The Bug Has Been Fixed In xc32-gcc v1.42. Get your updates!

https://hackaday.io/project/6450-operation-learn-the-mips-pic32mx1xx2xx370/log/40265-xc32-gcc-optimizer-math-bug-fixed-in-v142

And, interestingly, another bug I unknowingly uncovered was fixed, as well.

Update (11-20-15):

I have verified that this exists on the LINUX-x86 (32-bit) version of xc32-gcc v1.40, but NOT on the Windows(32-bit) version. I have not attempted to redownload the linux version of v1.40, as the version-number and date have not changed.

Briefly, as I recall: It appears the Windows version results in a "load immediate (-1) to register" (also with a "sign-extend"? or was that on the linux version?), whereas the Linux version results in only a "load immediate to register (255)". Interestingly, *the entirety* of the rest of the disassembly of the code is *identical* except for the obvious 4-byte offset of jumps thereafter.

Microchip has contacted me saying: "Our compiler team has tested it and got the expected/correct results... What version are you using?"--ish. Which is interesting, considering the code I submitted said *exactly* which version I was using...

Also, take-note: When logging in to your account, apparently HTTPS:// is *not* default, on a friggin' login-page! But you can get there by typing it in manually. Weird.

Update (10-15-15): CALL TO PIC32/xc32-gcc USERS!
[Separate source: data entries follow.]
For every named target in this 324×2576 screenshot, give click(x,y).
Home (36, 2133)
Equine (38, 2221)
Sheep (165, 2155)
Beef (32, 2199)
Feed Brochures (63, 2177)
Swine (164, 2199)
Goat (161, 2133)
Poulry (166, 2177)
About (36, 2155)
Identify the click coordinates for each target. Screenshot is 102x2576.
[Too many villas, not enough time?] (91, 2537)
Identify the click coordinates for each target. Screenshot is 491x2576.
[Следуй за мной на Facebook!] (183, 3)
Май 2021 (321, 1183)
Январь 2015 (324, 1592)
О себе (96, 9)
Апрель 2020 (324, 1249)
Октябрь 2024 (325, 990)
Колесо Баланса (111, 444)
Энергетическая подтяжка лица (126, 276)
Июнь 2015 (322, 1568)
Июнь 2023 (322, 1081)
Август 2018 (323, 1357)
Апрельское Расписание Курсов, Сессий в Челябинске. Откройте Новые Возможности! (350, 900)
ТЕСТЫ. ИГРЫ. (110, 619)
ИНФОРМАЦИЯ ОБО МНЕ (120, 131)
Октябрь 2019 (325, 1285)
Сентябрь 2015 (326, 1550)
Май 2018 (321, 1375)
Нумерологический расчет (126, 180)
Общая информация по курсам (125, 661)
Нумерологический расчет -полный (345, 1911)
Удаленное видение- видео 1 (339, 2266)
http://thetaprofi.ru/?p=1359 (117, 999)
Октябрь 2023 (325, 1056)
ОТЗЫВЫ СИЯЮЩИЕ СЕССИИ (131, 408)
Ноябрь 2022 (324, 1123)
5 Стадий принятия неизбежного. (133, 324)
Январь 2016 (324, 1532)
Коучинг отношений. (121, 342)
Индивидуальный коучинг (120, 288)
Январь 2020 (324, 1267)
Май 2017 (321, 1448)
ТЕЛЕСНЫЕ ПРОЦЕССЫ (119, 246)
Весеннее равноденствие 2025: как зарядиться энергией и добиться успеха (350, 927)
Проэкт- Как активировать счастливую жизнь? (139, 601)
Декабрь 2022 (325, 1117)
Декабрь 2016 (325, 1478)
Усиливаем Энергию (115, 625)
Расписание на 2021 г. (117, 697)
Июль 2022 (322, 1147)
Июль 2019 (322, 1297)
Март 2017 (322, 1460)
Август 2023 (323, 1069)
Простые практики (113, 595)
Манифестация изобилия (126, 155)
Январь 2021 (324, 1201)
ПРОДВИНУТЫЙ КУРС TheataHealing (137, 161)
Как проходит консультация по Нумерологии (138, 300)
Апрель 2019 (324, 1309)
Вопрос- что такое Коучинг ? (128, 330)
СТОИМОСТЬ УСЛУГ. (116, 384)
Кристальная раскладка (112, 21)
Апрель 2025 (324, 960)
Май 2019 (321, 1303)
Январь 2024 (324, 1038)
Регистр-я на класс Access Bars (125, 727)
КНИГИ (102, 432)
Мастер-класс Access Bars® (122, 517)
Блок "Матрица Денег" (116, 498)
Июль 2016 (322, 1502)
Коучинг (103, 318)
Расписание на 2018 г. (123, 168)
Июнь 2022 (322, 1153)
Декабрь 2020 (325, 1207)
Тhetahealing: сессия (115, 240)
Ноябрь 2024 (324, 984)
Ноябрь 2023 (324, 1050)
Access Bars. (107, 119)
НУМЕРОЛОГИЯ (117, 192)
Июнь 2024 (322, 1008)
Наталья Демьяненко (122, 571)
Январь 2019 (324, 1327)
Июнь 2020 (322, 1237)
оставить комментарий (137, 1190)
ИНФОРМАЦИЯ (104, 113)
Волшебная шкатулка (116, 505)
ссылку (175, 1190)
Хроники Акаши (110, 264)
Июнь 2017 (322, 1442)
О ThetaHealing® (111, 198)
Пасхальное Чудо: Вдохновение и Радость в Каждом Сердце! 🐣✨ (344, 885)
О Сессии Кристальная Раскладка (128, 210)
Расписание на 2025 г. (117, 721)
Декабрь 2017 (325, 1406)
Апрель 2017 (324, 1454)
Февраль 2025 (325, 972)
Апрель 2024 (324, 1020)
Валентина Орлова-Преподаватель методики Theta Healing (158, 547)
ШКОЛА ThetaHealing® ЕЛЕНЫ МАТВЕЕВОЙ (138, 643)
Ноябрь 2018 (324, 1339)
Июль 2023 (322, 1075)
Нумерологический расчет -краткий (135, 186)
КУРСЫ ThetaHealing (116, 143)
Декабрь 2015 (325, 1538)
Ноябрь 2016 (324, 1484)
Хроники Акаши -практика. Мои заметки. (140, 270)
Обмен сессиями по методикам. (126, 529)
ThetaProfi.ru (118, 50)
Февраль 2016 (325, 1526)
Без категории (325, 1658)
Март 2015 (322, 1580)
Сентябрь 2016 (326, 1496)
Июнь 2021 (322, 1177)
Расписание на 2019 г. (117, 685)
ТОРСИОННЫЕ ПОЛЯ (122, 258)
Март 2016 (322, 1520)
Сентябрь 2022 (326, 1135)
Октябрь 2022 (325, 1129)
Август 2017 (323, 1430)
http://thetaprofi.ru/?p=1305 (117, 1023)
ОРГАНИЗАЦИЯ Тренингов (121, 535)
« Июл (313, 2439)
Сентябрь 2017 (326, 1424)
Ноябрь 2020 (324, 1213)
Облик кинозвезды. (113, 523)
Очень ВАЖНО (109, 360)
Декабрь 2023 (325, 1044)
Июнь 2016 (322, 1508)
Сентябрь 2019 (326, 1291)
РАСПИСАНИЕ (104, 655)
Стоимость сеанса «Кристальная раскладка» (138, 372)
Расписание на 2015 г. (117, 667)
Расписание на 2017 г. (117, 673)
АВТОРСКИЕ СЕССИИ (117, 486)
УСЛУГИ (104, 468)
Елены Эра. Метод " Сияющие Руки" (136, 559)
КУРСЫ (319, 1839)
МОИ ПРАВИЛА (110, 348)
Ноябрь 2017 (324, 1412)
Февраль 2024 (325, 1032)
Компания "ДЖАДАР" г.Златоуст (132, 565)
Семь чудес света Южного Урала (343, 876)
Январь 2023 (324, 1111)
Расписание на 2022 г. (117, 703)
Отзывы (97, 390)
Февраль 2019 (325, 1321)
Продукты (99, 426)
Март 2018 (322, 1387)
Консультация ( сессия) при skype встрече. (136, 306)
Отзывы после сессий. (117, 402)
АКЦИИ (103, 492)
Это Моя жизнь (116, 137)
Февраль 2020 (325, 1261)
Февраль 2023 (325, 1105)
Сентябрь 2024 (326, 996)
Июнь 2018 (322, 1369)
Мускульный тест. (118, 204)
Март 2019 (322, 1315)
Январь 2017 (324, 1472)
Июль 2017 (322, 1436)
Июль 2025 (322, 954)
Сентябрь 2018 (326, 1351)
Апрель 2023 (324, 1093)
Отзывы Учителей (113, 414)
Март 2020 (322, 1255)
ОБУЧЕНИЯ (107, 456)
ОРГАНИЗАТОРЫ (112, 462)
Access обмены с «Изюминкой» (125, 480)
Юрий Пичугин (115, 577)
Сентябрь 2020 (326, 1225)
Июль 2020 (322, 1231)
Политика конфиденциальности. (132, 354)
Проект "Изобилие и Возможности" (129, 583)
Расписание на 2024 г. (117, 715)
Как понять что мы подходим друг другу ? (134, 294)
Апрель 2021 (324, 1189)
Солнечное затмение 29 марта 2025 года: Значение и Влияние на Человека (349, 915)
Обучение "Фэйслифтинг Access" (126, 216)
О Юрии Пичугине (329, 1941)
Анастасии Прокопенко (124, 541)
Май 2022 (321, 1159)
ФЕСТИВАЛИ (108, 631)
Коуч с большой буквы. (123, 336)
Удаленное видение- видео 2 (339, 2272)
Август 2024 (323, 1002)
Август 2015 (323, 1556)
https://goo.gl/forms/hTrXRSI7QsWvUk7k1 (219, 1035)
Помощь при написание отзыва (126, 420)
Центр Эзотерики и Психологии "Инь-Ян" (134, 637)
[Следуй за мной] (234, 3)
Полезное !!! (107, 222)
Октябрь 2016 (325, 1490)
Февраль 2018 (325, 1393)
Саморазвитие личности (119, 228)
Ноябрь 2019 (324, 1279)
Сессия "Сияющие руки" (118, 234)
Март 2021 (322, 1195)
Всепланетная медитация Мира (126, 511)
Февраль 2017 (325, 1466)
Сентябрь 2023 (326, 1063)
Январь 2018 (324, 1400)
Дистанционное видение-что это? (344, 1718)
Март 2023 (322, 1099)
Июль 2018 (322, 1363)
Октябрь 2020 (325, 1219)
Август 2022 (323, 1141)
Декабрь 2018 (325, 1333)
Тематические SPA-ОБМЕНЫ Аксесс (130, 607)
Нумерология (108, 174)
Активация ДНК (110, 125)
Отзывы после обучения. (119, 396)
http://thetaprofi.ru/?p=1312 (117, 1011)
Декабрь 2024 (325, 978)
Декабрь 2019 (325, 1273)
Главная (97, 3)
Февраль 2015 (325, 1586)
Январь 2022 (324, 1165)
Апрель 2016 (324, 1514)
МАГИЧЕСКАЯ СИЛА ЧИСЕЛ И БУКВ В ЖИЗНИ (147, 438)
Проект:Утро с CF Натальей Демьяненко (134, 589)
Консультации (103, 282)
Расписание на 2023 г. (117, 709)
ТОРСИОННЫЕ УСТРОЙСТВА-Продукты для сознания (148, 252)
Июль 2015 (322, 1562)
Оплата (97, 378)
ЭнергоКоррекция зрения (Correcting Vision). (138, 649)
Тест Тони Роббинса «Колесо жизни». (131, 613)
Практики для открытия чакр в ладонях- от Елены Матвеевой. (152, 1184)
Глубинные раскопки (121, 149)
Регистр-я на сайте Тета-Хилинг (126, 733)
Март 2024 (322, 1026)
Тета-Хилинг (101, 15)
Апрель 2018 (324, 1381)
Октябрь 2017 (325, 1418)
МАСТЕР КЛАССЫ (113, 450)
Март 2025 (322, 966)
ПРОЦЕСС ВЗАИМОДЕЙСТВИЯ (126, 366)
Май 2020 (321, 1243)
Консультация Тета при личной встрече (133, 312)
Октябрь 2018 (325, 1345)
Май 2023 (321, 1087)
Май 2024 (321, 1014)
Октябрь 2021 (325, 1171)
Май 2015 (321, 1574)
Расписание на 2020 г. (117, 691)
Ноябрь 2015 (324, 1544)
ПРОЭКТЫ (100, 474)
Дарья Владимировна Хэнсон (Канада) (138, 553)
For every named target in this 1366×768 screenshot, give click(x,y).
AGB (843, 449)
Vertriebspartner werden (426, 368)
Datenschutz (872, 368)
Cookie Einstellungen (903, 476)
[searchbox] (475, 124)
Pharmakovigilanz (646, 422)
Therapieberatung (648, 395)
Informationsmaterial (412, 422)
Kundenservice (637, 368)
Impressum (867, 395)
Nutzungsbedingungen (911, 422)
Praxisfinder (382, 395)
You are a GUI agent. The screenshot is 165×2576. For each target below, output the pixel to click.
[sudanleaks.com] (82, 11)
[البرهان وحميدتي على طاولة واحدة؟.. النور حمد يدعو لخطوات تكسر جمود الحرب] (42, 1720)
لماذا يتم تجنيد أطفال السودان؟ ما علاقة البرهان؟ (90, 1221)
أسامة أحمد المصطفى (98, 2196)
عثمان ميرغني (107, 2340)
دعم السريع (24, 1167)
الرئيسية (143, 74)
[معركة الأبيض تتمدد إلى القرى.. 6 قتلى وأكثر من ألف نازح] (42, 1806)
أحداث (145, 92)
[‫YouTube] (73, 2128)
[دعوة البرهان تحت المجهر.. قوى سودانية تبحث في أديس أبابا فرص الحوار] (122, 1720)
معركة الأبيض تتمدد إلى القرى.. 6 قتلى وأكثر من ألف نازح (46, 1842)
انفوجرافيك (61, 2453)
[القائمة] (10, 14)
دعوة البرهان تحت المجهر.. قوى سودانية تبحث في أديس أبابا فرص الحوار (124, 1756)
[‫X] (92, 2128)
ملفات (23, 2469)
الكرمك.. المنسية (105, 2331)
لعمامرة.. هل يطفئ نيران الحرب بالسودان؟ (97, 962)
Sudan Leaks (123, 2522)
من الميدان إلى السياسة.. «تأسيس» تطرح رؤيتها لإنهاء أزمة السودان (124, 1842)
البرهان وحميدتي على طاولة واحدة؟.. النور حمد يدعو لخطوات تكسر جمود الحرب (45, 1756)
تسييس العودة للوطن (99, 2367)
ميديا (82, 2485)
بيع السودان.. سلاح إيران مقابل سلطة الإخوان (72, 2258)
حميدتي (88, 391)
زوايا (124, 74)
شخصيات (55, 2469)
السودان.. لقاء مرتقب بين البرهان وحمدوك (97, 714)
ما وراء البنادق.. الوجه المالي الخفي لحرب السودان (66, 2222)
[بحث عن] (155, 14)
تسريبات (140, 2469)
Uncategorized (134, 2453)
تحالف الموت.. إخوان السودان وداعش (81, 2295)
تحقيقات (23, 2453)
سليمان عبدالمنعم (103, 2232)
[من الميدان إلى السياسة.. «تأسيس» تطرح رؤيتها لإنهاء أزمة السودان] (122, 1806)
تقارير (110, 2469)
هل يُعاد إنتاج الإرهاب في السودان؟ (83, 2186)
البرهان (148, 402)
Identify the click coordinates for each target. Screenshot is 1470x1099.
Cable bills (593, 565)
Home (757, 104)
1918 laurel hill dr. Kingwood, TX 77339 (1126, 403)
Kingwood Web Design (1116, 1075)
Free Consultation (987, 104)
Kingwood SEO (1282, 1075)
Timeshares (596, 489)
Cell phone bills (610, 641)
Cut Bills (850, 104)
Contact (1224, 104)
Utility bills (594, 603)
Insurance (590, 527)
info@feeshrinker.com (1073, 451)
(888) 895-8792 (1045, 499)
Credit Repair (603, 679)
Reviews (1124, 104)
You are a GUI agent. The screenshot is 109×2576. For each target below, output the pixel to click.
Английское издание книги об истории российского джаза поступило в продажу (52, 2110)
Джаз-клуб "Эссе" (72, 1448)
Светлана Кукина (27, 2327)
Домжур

There is now fully-executable and thoroughly documented (as well as significantly simplified) code available at github: xc32_mathBugTester (see the README.TXT).

I'm curious to know whether others run into the same problem. It shouldn't be difficult to modify for most PIC32's, but if you've a PIC32MX170F256B, and some spare time, you can run the already-compiled executable.

This bug was originally submitted as a ticket to MICROCHIP on 9-20-15, per @jlbrian7's suggestion and sleuthing (Thanks, buddy!).

This code was submitted today as a follow-up to a response from their tech-support today; he's "working with the compiler team."

This is the simplified code which causes the bug (with -O1):

//NOTE: 
//  PRINT_IT() must be a MACRO, or inline calls to printf(),
//    (not a function) for the bugs to occur.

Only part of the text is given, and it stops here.